It is easier for beginners to work with graphical tools that are not as accurate as text editors.

Hypertext Markup Language (HTML)

HTML (HyperText Markup Language) is the backbone of coding and the backbone of most Web pages. HTML allows you to publish text and graphics, spreadsheet content, and even create reports from databases for interactive reading. It is great for organizing and formatting static information of any type, as it allows you to:

● set the size and font of the text;
● format the text in bold, italic or underline;
● set links to other pages;
● insert images;
● create page titles;
● create tables;
● embed the metadata necessary for the search engines to work.

Note:
Metadata refers to hidden data that does not appear on a Web page, but can be detected by an engine search, which will allow you to get to a given site.
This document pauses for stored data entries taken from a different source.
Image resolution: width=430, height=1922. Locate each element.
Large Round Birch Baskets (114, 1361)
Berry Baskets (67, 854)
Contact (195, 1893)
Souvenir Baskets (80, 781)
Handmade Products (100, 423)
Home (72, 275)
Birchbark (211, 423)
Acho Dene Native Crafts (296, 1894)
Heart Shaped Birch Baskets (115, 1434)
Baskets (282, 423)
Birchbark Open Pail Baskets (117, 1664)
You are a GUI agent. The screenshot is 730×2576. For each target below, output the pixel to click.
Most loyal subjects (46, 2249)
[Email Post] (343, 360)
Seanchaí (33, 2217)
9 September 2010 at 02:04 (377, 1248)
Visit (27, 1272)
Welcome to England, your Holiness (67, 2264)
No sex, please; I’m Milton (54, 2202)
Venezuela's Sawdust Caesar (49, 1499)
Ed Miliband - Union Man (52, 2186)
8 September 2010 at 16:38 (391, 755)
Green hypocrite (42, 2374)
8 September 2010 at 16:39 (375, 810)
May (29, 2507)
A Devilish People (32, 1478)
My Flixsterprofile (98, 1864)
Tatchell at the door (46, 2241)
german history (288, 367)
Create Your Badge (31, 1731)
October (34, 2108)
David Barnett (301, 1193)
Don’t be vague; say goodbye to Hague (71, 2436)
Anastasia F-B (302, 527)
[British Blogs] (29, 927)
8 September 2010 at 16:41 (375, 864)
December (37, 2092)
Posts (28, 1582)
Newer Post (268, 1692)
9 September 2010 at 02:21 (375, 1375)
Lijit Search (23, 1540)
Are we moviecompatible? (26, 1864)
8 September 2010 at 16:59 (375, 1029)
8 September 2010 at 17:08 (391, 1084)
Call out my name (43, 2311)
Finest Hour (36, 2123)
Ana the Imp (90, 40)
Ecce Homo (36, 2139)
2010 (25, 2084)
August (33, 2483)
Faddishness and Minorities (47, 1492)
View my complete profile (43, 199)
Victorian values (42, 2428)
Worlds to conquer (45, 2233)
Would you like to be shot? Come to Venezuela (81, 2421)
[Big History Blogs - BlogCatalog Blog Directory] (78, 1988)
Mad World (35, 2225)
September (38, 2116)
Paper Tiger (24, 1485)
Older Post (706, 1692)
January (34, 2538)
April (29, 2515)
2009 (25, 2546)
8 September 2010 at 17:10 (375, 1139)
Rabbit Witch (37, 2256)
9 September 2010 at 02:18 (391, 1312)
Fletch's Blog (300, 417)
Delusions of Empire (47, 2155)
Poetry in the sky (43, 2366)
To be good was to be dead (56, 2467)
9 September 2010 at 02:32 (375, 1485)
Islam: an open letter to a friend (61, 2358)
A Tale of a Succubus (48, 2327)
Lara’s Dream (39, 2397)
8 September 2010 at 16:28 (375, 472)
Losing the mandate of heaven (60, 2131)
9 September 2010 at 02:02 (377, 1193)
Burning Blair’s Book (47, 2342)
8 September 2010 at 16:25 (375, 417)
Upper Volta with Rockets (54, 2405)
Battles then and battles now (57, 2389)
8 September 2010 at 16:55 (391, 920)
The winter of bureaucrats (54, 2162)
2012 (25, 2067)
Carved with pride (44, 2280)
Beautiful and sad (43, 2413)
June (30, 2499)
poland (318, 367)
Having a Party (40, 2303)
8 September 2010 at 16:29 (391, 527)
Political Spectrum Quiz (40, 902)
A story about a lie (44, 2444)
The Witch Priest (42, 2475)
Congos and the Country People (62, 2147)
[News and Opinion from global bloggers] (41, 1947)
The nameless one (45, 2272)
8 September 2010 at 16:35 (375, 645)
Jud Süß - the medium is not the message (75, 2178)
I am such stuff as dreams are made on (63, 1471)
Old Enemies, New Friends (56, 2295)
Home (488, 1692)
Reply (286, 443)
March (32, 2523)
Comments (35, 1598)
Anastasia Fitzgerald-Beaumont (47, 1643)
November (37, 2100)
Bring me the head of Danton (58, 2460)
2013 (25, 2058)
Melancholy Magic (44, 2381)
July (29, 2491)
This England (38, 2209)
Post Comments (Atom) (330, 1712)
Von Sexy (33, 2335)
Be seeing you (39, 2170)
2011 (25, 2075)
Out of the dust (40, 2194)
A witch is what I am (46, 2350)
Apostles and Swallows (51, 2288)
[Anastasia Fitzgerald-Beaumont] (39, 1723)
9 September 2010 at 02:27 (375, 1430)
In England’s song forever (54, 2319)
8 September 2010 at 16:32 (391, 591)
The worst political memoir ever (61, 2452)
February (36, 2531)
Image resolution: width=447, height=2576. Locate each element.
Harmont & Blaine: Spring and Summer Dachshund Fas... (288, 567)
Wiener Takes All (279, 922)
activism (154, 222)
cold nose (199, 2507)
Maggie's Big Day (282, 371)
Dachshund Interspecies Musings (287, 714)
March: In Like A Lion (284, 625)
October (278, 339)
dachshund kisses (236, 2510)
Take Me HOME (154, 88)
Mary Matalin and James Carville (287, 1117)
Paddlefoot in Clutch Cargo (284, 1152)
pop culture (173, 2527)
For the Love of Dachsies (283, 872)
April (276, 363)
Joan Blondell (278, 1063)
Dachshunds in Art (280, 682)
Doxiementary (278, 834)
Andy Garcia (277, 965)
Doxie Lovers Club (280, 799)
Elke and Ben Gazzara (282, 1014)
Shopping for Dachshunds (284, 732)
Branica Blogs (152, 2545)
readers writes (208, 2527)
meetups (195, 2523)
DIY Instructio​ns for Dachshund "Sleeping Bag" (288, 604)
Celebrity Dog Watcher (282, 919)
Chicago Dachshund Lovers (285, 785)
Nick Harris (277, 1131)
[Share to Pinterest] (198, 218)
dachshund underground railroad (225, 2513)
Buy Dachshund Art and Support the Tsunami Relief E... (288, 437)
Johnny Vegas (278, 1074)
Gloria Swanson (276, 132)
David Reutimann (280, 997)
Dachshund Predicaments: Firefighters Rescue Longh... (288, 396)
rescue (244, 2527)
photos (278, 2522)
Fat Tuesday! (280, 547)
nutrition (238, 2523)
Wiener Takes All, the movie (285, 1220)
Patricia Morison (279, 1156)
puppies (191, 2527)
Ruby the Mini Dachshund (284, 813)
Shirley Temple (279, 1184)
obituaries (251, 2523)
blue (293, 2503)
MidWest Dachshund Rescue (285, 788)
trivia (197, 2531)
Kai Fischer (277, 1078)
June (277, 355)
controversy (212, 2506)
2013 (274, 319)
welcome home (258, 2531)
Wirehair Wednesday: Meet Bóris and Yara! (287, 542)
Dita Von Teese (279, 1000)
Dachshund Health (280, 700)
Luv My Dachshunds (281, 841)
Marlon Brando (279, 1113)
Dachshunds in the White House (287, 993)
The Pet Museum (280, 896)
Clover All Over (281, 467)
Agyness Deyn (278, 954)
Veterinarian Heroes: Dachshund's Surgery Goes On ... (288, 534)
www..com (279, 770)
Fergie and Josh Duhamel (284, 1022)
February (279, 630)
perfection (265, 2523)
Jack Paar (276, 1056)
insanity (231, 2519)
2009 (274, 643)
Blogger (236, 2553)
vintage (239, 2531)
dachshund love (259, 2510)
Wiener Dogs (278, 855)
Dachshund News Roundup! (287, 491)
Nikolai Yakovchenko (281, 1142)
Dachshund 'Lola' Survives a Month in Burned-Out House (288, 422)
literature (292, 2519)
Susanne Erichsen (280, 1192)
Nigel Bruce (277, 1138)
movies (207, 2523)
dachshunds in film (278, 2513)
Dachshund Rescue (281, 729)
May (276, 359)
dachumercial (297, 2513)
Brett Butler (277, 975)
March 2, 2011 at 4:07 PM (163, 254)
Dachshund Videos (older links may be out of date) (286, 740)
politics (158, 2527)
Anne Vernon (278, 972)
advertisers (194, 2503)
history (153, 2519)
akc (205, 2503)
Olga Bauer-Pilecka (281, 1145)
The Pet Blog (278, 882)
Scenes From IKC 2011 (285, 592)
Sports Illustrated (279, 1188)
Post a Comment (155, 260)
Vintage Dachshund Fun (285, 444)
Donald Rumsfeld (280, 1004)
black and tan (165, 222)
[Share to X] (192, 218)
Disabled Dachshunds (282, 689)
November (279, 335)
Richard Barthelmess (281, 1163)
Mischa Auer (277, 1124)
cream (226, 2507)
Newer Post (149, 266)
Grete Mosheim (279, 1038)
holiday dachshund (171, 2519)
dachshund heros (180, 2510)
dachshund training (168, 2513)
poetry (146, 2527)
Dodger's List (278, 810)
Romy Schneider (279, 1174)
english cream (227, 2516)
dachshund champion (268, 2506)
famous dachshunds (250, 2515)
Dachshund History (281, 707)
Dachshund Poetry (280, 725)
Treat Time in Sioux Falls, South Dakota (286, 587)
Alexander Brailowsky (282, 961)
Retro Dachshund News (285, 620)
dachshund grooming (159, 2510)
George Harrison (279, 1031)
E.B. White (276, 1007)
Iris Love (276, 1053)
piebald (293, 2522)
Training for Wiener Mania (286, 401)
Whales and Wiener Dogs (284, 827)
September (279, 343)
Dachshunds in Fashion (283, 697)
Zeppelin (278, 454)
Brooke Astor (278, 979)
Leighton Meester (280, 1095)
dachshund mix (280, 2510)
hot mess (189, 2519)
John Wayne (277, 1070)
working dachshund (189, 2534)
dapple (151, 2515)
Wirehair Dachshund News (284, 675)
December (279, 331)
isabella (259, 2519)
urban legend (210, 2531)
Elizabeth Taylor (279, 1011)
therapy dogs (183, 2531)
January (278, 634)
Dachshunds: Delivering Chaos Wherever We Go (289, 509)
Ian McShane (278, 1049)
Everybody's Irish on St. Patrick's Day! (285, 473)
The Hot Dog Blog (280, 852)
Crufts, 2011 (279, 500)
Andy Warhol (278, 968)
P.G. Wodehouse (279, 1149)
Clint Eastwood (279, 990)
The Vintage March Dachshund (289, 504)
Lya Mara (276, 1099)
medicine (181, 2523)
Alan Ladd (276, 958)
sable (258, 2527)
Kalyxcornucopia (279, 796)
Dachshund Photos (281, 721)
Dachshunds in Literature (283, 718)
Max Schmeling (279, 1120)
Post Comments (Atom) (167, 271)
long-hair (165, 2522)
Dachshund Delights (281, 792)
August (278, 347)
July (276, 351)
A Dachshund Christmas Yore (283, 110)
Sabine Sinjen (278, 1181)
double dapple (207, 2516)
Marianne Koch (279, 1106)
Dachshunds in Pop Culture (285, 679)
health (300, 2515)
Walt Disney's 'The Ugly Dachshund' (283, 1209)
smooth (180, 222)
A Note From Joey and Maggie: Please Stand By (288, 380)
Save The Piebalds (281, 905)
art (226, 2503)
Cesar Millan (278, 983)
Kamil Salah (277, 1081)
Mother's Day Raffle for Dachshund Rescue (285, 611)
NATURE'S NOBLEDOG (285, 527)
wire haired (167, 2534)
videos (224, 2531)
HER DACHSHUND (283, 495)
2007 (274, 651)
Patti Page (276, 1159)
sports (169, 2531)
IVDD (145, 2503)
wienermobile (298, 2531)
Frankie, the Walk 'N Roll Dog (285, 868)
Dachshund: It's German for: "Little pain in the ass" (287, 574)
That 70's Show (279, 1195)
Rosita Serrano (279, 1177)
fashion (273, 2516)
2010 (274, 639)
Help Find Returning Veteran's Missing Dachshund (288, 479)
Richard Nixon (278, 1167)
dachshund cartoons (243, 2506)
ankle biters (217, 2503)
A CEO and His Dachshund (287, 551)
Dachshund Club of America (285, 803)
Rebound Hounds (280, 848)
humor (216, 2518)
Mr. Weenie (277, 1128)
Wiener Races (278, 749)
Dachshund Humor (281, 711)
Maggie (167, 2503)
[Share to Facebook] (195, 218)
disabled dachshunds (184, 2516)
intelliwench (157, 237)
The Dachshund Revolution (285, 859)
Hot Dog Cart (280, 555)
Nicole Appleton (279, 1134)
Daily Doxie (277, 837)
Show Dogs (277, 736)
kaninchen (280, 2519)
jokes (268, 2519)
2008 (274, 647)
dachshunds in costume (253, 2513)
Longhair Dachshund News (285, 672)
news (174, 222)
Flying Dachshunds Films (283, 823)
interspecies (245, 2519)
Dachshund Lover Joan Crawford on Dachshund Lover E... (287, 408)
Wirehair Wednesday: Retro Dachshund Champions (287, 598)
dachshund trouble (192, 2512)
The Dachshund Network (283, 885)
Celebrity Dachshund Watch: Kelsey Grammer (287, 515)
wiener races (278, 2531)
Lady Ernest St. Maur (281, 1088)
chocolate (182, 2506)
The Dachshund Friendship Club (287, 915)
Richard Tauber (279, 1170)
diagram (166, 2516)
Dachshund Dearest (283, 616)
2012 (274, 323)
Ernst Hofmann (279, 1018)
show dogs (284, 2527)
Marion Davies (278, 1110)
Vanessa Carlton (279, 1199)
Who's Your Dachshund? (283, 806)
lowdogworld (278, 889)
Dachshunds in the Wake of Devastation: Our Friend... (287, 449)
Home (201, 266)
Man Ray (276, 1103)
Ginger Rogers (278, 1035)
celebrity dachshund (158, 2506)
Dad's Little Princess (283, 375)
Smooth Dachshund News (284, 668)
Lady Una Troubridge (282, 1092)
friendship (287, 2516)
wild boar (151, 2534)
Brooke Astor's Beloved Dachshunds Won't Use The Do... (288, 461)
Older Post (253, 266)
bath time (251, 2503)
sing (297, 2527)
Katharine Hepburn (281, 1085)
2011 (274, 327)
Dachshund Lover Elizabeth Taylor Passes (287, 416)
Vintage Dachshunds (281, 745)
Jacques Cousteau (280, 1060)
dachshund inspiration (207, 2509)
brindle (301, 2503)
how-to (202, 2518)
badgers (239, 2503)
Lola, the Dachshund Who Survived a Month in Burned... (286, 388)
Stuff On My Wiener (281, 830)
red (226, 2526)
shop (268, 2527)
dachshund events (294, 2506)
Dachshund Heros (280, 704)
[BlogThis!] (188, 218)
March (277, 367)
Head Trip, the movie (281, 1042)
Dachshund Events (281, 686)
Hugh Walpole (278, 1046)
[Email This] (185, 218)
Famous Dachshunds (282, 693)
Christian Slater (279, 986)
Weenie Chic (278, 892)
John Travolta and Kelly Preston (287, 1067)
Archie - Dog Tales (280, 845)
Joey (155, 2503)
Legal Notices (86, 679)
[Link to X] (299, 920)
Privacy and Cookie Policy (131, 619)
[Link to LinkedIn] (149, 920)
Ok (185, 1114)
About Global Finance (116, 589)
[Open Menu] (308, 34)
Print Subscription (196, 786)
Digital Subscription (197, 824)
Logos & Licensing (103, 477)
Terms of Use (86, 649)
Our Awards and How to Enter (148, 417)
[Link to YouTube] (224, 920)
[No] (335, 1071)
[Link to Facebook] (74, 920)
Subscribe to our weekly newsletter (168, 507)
Three types of HTML descriptors are used.

● For formatting text or individual characters.
● For formatting paragraphs or other large text blocks.
● Invisible descriptors that provide other functionality, such as metadata, to perform searches.

The main advantage of HTML over other markup languages ​​is its tremendous versatility. The current version of HTML is supported by almost any browser (modern and graphical, of course). This is not always true for dynamic HTML (DHML), XML, Java, and ActiveX. If you want your Web sites to be accessible to all kinds of browsers, we recommend using HTML.

Dynamic HTML (DHML)

Dynamic HTML (Dynamic HTML - DHML) is more flexible than HTML.
Instead of exposing a static Web page to the public, you can use DHTML and create a Web page that a user can customize without disrupting the look of the original document. For example, a page rendered with DHTML might contain various elements that the user can move around the page to rearrange its content (to their liking). However, when you refresh (refresh) the images on the page, the changes disappear and it returns to its original form.
DHTML supports the following features that are not available in HTML.

● Dynamic styles.
● Precise positioning.
● Data binding.
● Dynamic content.

Do you not understand what it is? Don't worry - below are explanations.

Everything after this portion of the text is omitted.